### PROBLEM STATEMENT:
In the passage on brand storytelling and company culture, copy out word for word the part starting with "Company culture must" and going on through "consumers perceive it.".

How do you come up with ideas for brand storytelling? Buyer personas can become characters and consumer problems can become story conflicts, but brand stories should cover external and internal stories. To effectively communicate your brand promise through brand storytelling, you need to tell the whole story.
This is where your company culture can become a source of many brand story ideas. A powerful company culture that executives truly live and which trickles down through all levels of the organization can become a story unto itself. Just look at Zappos to see how a company culture can become the brand story.
Company culture must support the brand promise and it must permeate into every consumer experience with the brand. If your company culture runs counter to your brand promise, then consumers will be confused and turn away from your brand.
With that in mind, company culture isn’t just a Human Resources function. It’s every department’s and every employee’s responsibility. If your organization effectively communicates its culture to employees, holds leaders and employees accountable for living the brand promise, and empowers employees to make decisions on a daily basis in support of that culture, then employee and company performance should improve. This improvement positively affects your brand and how consumers perceive it.

### DATA SUPPLIED:
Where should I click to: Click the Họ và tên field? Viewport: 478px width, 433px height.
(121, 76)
* * *
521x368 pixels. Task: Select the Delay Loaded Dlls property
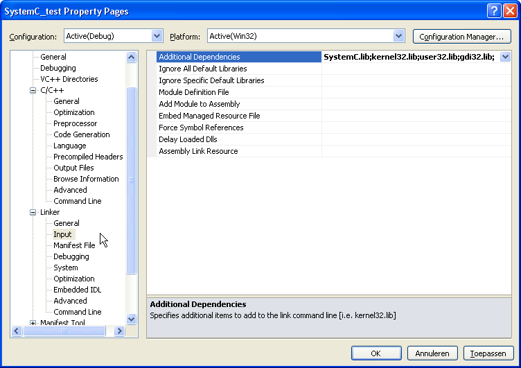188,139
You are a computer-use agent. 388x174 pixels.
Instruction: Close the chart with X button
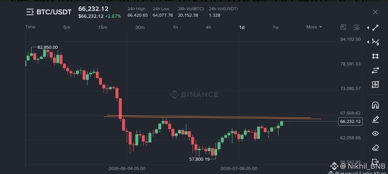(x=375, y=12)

### EXERCISE SOLUTION:
Company culture must support the brand promise and it must permeate into every consumer experience with the brand. If your company culture runs counter to your brand promise, then consumers will be confused and turn away from your brand.
With that in mind, company culture isn’t just a Human Resources function. It’s every department’s and every employee’s responsibility. If your organization effectively communicates its culture to employees, holds leaders and employees accountable for living the brand promise, and empowers employees to make decisions on a daily basis in support of that culture, then employee and company performance should improve. This improvement positively affects your brand and how consumers perceive it.